When we landed in Ethiopia it felt good. More pleasant then I remembered. Almost like coming home. Probably because 80% of my kids were there. Josh may or may not have been thoroughly freaked out by long lines of non-English speakers in a dimly lit, warmish airport. We sat for a while for him to recover. A doctor came, from the tarmac I think, to start an IV. I’m glad Josh didn’t punch him. At Josh’s refusal of unknown intravenous fluids he decided to bring “something for nausea” which ended up being a couple of barf bags. Same as my previous trip with Donnie, the driver was not there which only escalated feelings of discomfort for us both. Finally he arrived and we made it to Addis Flower Guest House to rest before picking the kids up.


A couple of hours of sleep turned into about 4. I desperately wanted to see my kids, but my body would not allow. It was all for the best because little rest would be had the rest of the trip. We went to the transition house where the kids have been for the past 4-5 months. They were so happy to see me (and vice versa)! Feelings that were pent up over half a year apart rushed back like 10,000 birds taking flight. We went back to the guest house and played and talked with other sweet families who were there. We all went to dinner together at Lime Tree Cafe. Except Josh he needed sleep, as he was not feeling well. Beds were a little tricky because I didn’t know what they would expect and be comfortable with. Eyasu slept on a mattress on the floor next to Rahel and Yoseph in one room. I shared a bed with my oldest son, Solomon. There were many firsts on this trip, mostly for them, but some for me. Before bed I got to say, “Ok, kids, let’s go brush our teeth and have prayer together.” I could barely make it through the prayer for choking back tears. The next night I would ask Solomon to pray in Amharic.
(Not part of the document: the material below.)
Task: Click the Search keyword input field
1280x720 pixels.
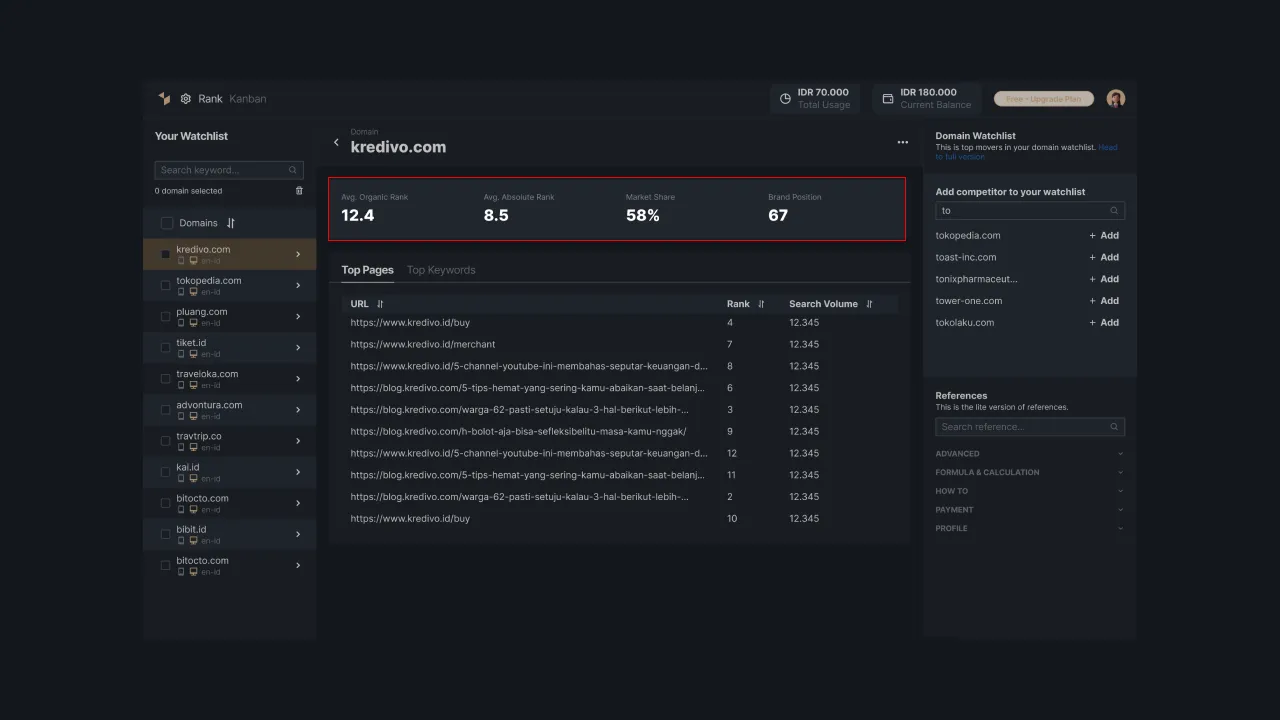Action: pos(222,170)
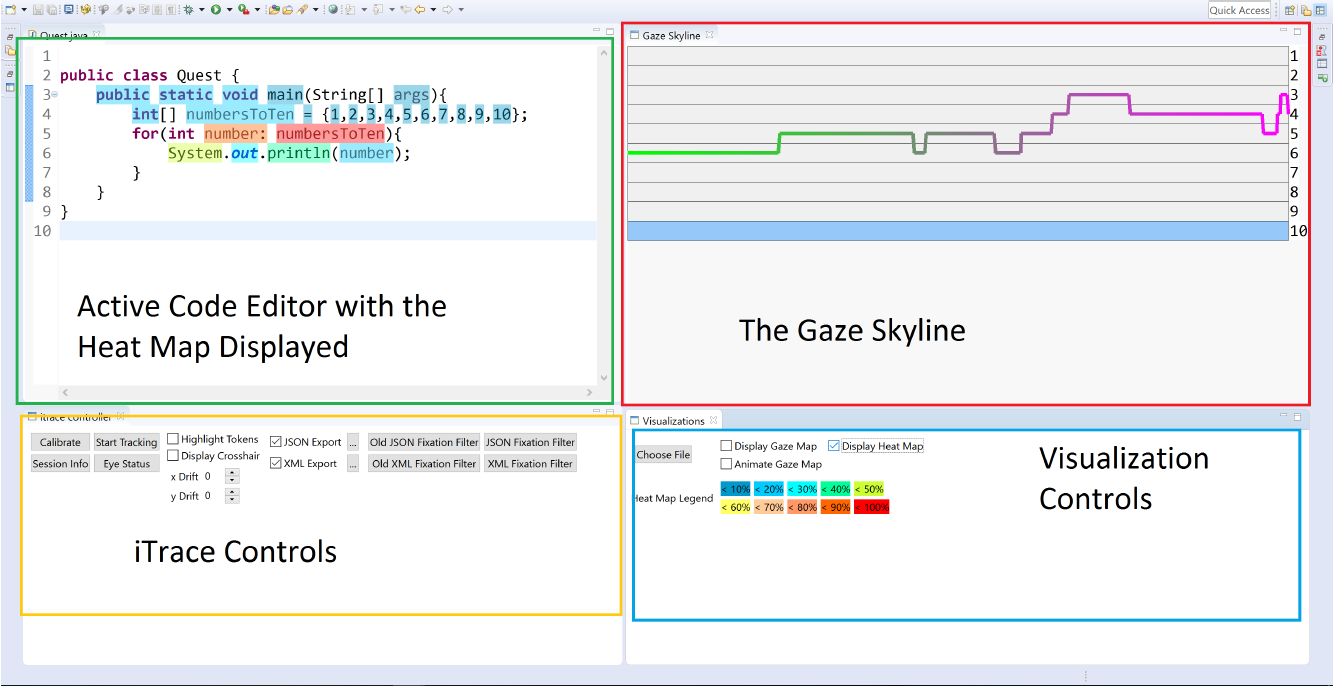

Tuesday we had the famous guest house eggs and coffee and headed off to shop. I let the kids pick out things that would remind them of their beautiful country and culture. It’s fun watching what they pick. It shows a little of their developing personalities. More on that later. After returning from shopping, a little rest and play, then we decided to go pick up food and bring back. It had been raining pretty hard and no one wanted to brave the weather with kids and babies in tow. The men would go pick up food from Amsterdam (the restaurant down the street, not the city to the northwest) and bring it back. [On a side note, Josh just informed me Amsterdam is a city, not a country, hence the reason I didn’t embarrass myself on accident, but rather instead was afforded the opportunity to confess my ignorance of geology. Ok, on with the show.] So we set off to do what men once did except we ordered off a menu rather than using a spear. Rahel wanted to come along which was a very pleasant surprise. I love opportunities to bond with my kids individually. I will continue to seek out these encounters. As we stepped across the threshold of the restaurant the electricity went out rendering half of the menu (many of the things we came for) unorderable. We ordered a bunch of random things that they could still cook and walked the dark street back to the guest house an hour and a half later. That night Eyasu requested to sleep with me and Solomon. Of course I said he could. And of course I knew I’d get very little sleep. Head, shoulders, knees, and toes...knees and toes. All night long. At about 4am I went and got in bed with Josh. Thanks brother, you’re the best.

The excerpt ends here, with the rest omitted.